We believe God compels us to adopt and to love kids who don't always love back.

Stacy and Tom Willoughby always wanted to adopt. Their awareness of the needs of older foster children led them to blend in five adopted children with the two born to them, thus creating a large, diverse, and joyful family.

Two of the children are “grown and gone.” These are their adopted daughter Kristy, now age 30 and raising children of her own, and birth daughter Nikki, age 23 and recently married.  The Willoughbys adopted Kristy and her younger brother Joshawa at ages 20 and 16, after the pair had resided with the family for five years on a foster care basis. Sadly, Joshawa passed away in an auto accident at age 23.

After the three older children left home, the Willoughby household became quieter than usual with only one child, teenaged birth son Joshua. That situation changed quickly when the family agreed to once again accept foster children.

The first to arrive were brothers Devon and Dyjuan, at ages 14 and 12. Shortly afterwards came 15-year-old Brad. All three young men lived with the family for about a year before becoming permanent Willoughbys through adoption.

Now age 21, Joshua appreciates being able to live at home while working part time and attending college. The younger boys, now ages 17, 16, and 14, keep busy with their shared enthusiasm for football, basketball, swimming, shopping, and video games.

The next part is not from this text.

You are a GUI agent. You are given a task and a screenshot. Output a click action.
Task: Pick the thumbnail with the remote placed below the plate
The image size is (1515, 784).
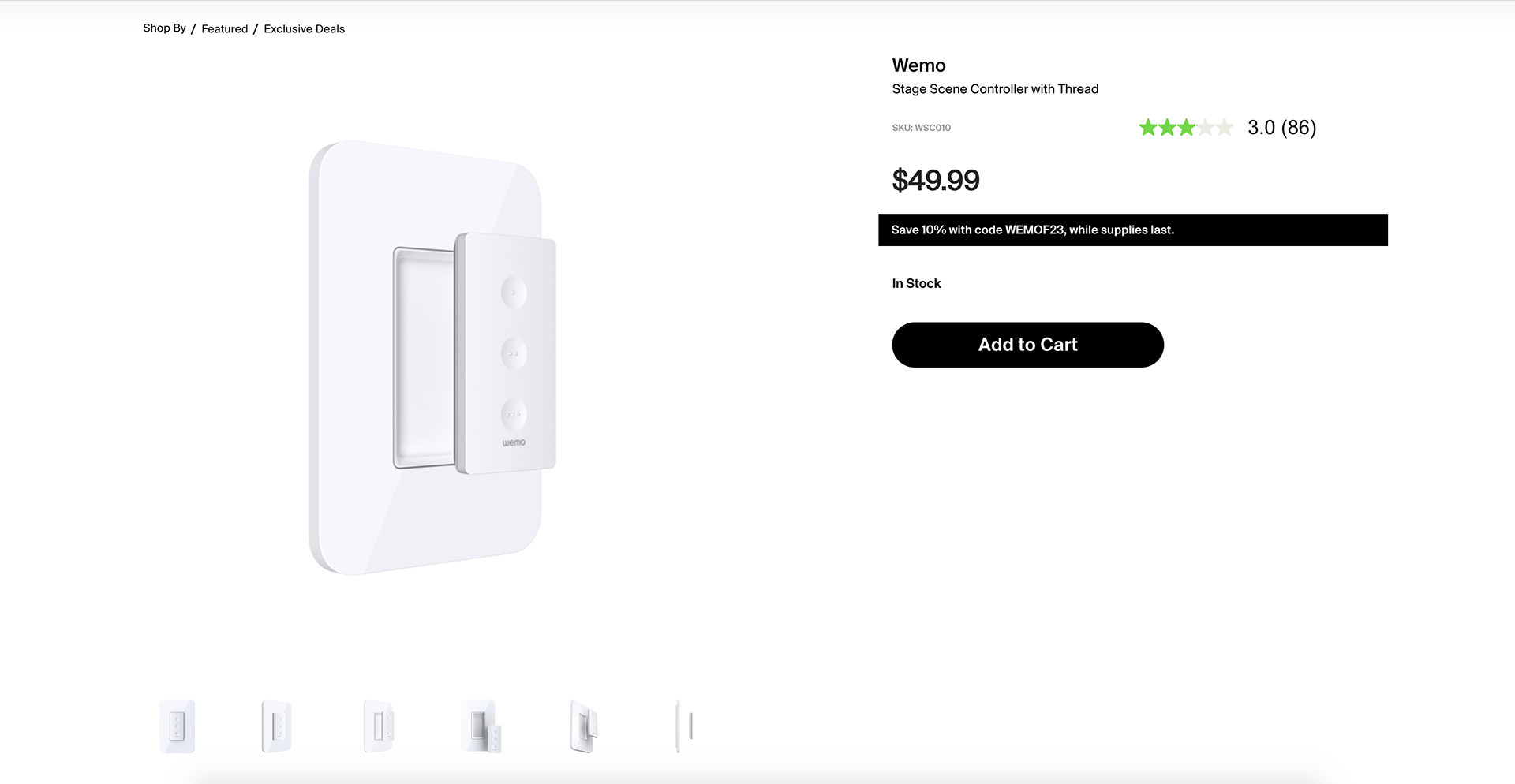[481, 726]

Prior to joining their new family, the youngest three sons lived in residential treatment centers due to attention difficulties and behavioral challenges. All of the boys had been diagnosed with PTSD due to early life traumas. Stacy and Tom have advocated for appropriate services to help the boys continue their progress. One still receive mental health therapy, two have an IEP (Individualized Education Plan), and one has been paired with a mentor through the Big Brothers Big Sisters program.

Asked about the obstacles they have faced as adoptive parents, the Willoughbys cite two: respite care and relationship. First, they explain the difficulty in locating respite care providers who are competent to care for the boys and also accept the low state reimbursement rate.

Next, they refer to the challenge of “learning to love kids who don't always appreciate it, and who often times are not able to show love in return.” Stacy and Tom consistently demonstrate their unconditional commitment to the boys, knowing that over time their attachments will strengthen.

Stacy and Tom thank members of Congress for the Federal Adoption Tax Credit, which they found more beneficial when it was refundable in the form of a check.

The couple expresses concern over the way their state designates foster homes as “traditional, behavioral, or career/therapeutic.” They implore policymakers: Please stop labeling and just pay one rate. This will prevent much of the bouncing around that is damaging kids and landing them in facilities.”

Their faith has played a key role in the Willoughbys’ adoption decisions. “We believe God compels us to adopt, and to love kids who don't always love back. Foster care and adoption has been our calling for 20 years.”